Małowist Marian, born 19 December 1909 in Łódź, died 30 August 1988 in Warsaw – one of the most eminent Polish historians of the 20th century.

Timeline

  • 19 XII 1909 – Born in Łódź
  • 1947 – published the work Kaffa – a Genoese colony in the Crimea….
  • 1949 – became a professor at the University of Warsaw
  • 1954 – Studies in the History of Crafts during the Crisis of Feudalism….
  • 1958 – founded the periodical Acta Polonia Historica (editor-in-chief until 1973)
  • 1964 – The Great States of the Western Sudan in the late Middle Ages
  • 1969 – Europe and West Africa in the Era of Early Colonial Expansion
  • 1985 – published the work Tamerlan and his times
  • 1987 – co-published the work Slavery with his wife, Izabella
  • 30 VIII 1988 – died in Warsaw

Biography

Marian Małowist was born in Łódź on 19 December, 1909, to a secular Jewish family.

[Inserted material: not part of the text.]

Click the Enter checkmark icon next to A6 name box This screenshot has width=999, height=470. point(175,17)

His father was Jakub Małowist, a doctor at the Kasa Chorych (Health Insurance Fund), who was also active among the poorest strata of the Łódź proletariat; his mother, Rozalia (née Landau), came from a well-known bourgeois family of intellectuals with a strong respect for academic knowledge and education.

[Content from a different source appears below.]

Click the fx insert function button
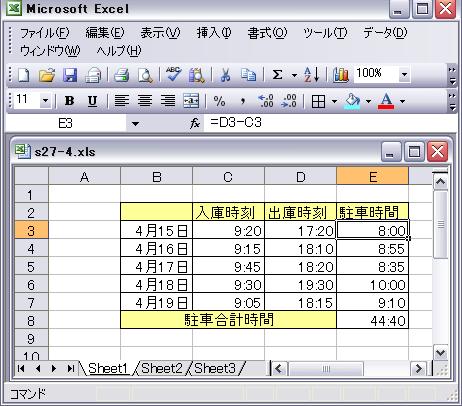Viewport: 462px width, 406px height. tap(195, 124)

The dilemmas of youth – ideology or science

Afflicted with polio as a child, Marian Małowist later showed wide-ranging interests in the humanities (mainly history and literature) and displayed incredible diligence, starting from his early years at Łódź schools. While also sensitive to social issues, he joined the Union of Communist Youth in 1925, and was politically active among the Łódź working-class youth. In 1927, he began studying history at the University of Warsaw. After moving to Warsaw, he began to distance himself more and more from political activities, remaining only a sympathiser of the left-wing movement and a supporting member of the MOPR. In the 1930s, Małowist became increasingly critical of Stalin’s oppressive policies in the Soviet Union.

The most important reason for his withdrawal from active political activity, however, was his full devotion to historical research. Years later, Małowist stated outright that it was a pity to waste precious time on things that distracted him from his studies. During his time at the University of Warsaw, he was greatly influenced by the sociologist Professor S. Czarnowski, and the eminent historian and founder of the Institute of History at the University of Warsaw, Professor M. Handelsman, who was the supervisor of his MA thesis on the relationship between Hanseatic cities and medieval Flanders (1930), and then of his doctoral dissertation (defended in 1934) on Foreign trade in Stockholm and Swedish external policy, in the years 1470-1503.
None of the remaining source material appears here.